WORK REQUEST — All of the data is to be copied without a single change.

ENTRIES PROVIDED —
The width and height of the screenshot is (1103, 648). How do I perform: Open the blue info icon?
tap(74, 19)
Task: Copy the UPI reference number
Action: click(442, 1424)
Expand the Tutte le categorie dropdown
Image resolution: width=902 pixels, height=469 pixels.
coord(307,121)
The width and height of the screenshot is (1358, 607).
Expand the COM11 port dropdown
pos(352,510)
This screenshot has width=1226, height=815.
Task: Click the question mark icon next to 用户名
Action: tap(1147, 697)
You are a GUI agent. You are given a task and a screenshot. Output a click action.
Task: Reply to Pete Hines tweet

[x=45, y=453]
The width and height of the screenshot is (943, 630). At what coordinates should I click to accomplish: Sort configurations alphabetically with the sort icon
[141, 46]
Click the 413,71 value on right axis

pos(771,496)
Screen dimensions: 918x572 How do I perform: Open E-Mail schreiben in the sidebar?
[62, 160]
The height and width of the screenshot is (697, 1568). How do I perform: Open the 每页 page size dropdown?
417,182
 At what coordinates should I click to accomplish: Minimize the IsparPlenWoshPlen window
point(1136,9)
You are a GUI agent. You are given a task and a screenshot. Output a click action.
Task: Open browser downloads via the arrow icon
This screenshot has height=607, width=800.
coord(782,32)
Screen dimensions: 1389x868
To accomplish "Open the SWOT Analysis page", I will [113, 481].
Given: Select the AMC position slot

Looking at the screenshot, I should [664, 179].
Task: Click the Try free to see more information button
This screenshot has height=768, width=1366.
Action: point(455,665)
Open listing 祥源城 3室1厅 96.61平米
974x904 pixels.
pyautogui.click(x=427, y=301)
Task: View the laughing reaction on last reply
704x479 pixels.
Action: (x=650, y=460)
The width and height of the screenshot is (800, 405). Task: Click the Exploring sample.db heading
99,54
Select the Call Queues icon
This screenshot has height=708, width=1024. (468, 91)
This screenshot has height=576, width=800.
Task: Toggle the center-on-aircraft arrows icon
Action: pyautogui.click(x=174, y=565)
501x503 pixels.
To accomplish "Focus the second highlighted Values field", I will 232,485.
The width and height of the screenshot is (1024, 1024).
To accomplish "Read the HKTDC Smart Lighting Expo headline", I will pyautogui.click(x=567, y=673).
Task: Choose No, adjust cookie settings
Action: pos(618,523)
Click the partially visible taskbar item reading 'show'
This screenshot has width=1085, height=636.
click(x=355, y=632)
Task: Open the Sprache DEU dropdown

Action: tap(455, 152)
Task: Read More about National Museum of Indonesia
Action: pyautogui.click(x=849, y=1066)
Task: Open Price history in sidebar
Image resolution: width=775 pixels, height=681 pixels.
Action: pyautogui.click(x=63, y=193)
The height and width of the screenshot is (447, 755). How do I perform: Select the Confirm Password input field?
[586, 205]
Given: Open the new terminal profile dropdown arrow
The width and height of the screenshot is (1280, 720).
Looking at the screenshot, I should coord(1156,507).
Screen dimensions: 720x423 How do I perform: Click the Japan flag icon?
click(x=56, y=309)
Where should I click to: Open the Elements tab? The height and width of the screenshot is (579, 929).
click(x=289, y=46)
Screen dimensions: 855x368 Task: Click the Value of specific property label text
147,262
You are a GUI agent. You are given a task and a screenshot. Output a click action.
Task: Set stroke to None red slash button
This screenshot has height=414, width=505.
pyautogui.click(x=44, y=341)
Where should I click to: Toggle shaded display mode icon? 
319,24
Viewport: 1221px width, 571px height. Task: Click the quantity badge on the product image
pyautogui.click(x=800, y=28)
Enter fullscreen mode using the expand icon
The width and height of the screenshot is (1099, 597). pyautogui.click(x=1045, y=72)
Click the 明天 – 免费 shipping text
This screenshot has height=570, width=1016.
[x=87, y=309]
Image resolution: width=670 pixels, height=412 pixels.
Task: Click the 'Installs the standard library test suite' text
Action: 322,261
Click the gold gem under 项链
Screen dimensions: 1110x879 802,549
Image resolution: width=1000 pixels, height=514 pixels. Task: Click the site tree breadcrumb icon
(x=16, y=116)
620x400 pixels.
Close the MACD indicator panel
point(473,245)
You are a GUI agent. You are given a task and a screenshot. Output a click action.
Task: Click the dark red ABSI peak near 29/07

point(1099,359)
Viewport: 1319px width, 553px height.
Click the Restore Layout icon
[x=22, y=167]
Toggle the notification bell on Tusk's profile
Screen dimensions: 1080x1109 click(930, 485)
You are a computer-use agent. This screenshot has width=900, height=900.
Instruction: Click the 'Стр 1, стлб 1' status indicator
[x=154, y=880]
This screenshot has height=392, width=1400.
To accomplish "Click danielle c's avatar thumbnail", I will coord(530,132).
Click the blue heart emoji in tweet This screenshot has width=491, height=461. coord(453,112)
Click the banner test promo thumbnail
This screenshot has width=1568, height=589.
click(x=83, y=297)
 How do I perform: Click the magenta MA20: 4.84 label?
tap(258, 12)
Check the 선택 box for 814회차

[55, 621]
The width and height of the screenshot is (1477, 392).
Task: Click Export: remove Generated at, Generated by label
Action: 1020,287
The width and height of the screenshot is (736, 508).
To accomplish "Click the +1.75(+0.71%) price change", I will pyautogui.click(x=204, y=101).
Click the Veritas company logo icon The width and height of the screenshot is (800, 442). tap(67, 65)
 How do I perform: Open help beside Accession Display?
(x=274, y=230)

EXERCISE ANSWER —
The width and height of the screenshot is (1103, 648). How do I perform: Open the blue info icon?
tap(74, 19)
Task: Copy the UPI reference number
Action: click(442, 1424)
Expand the Tutte le categorie dropdown
Image resolution: width=902 pixels, height=469 pixels.
coord(307,121)
The width and height of the screenshot is (1358, 607).
Expand the COM11 port dropdown
pos(352,510)
This screenshot has width=1226, height=815.
Task: Click the question mark icon next to 用户名
Action: tap(1147, 697)
You are a GUI agent. You are given a task and a screenshot. Output a click action.
Task: Reply to Pete Hines tweet

[x=45, y=453]
The width and height of the screenshot is (943, 630). At what coordinates should I click to accomplish: Sort configurations alphabetically with the sort icon
[141, 46]
Click the 413,71 value on right axis

pos(771,496)
Screen dimensions: 918x572 How do I perform: Open E-Mail schreiben in the sidebar?
[62, 160]
The height and width of the screenshot is (697, 1568). How do I perform: Open the 每页 page size dropdown?
417,182
 At what coordinates should I click to accomplish: Minimize the IsparPlenWoshPlen window
point(1136,9)
You are a GUI agent. You are given a task and a screenshot. Output a click action.
Task: Open browser downloads via the arrow icon
This screenshot has height=607, width=800.
coord(782,32)
Screen dimensions: 1389x868
To accomplish "Open the SWOT Analysis page", I will [113, 481].
Given: Select the AMC position slot

Looking at the screenshot, I should [664, 179].
Task: Click the Try free to see more information button
This screenshot has height=768, width=1366.
Action: point(455,665)
Open listing 祥源城 3室1厅 96.61平米
974x904 pixels.
pyautogui.click(x=427, y=301)
Task: View the laughing reaction on last reply
704x479 pixels.
Action: (x=650, y=460)
The width and height of the screenshot is (800, 405). Task: Click the Exploring sample.db heading
99,54
Select the Call Queues icon
This screenshot has height=708, width=1024. (468, 91)
This screenshot has height=576, width=800.
Task: Toggle the center-on-aircraft arrows icon
Action: pyautogui.click(x=174, y=565)
501x503 pixels.
To accomplish "Focus the second highlighted Values field", I will 232,485.
The width and height of the screenshot is (1024, 1024).
To accomplish "Read the HKTDC Smart Lighting Expo headline", I will pyautogui.click(x=567, y=673).
Task: Choose No, adjust cookie settings
Action: pos(618,523)
Click the partially visible taskbar item reading 'show'
This screenshot has width=1085, height=636.
click(x=355, y=632)
Task: Open the Sprache DEU dropdown

Action: tap(455, 152)
Task: Read More about National Museum of Indonesia
Action: pyautogui.click(x=849, y=1066)
Task: Open Price history in sidebar
Image resolution: width=775 pixels, height=681 pixels.
Action: pyautogui.click(x=63, y=193)
The height and width of the screenshot is (447, 755). How do I perform: Select the Confirm Password input field?
[586, 205]
Given: Open the new terminal profile dropdown arrow
The width and height of the screenshot is (1280, 720).
Looking at the screenshot, I should coord(1156,507).
Screen dimensions: 720x423 How do I perform: Click the Japan flag icon?
click(x=56, y=309)
Where should I click to: Open the Elements tab? The height and width of the screenshot is (579, 929).
click(x=289, y=46)
Screen dimensions: 855x368 Task: Click the Value of specific property label text
147,262
You are a GUI agent. You are given a task and a screenshot. Output a click action.
Task: Set stroke to None red slash button
This screenshot has height=414, width=505.
pyautogui.click(x=44, y=341)
Where should I click to: Toggle shaded display mode icon? 
319,24
Viewport: 1221px width, 571px height. Task: Click the quantity badge on the product image
pyautogui.click(x=800, y=28)
Enter fullscreen mode using the expand icon
The width and height of the screenshot is (1099, 597). pyautogui.click(x=1045, y=72)
Click the 明天 – 免费 shipping text
This screenshot has height=570, width=1016.
[x=87, y=309]
Image resolution: width=670 pixels, height=412 pixels.
Task: Click the 'Installs the standard library test suite' text
Action: 322,261
Click the gold gem under 项链
Screen dimensions: 1110x879 802,549
Image resolution: width=1000 pixels, height=514 pixels. Task: Click the site tree breadcrumb icon
(x=16, y=116)
620x400 pixels.
Close the MACD indicator panel
point(473,245)
You are a GUI agent. You are given a task and a screenshot. Output a click action.
Task: Click the dark red ABSI peak near 29/07

point(1099,359)
Viewport: 1319px width, 553px height.
Click the Restore Layout icon
[x=22, y=167]
Toggle the notification bell on Tusk's profile
Screen dimensions: 1080x1109 click(930, 485)
You are a computer-use agent. This screenshot has width=900, height=900.
Instruction: Click the 'Стр 1, стлб 1' status indicator
[x=154, y=880]
This screenshot has height=392, width=1400.
To accomplish "Click danielle c's avatar thumbnail", I will coord(530,132).
Click the blue heart emoji in tweet This screenshot has width=491, height=461. coord(453,112)
Click the banner test promo thumbnail
This screenshot has width=1568, height=589.
click(x=83, y=297)
 How do I perform: Click the magenta MA20: 4.84 label?
tap(258, 12)
Check the 선택 box for 814회차

[55, 621]
The width and height of the screenshot is (1477, 392).
Task: Click Export: remove Generated at, Generated by label
Action: 1020,287
The width and height of the screenshot is (736, 508).
To accomplish "Click the +1.75(+0.71%) price change", I will pyautogui.click(x=204, y=101).
Click the Veritas company logo icon The width and height of the screenshot is (800, 442). tap(67, 65)
 How do I perform: Open help beside Accession Display?
(x=274, y=230)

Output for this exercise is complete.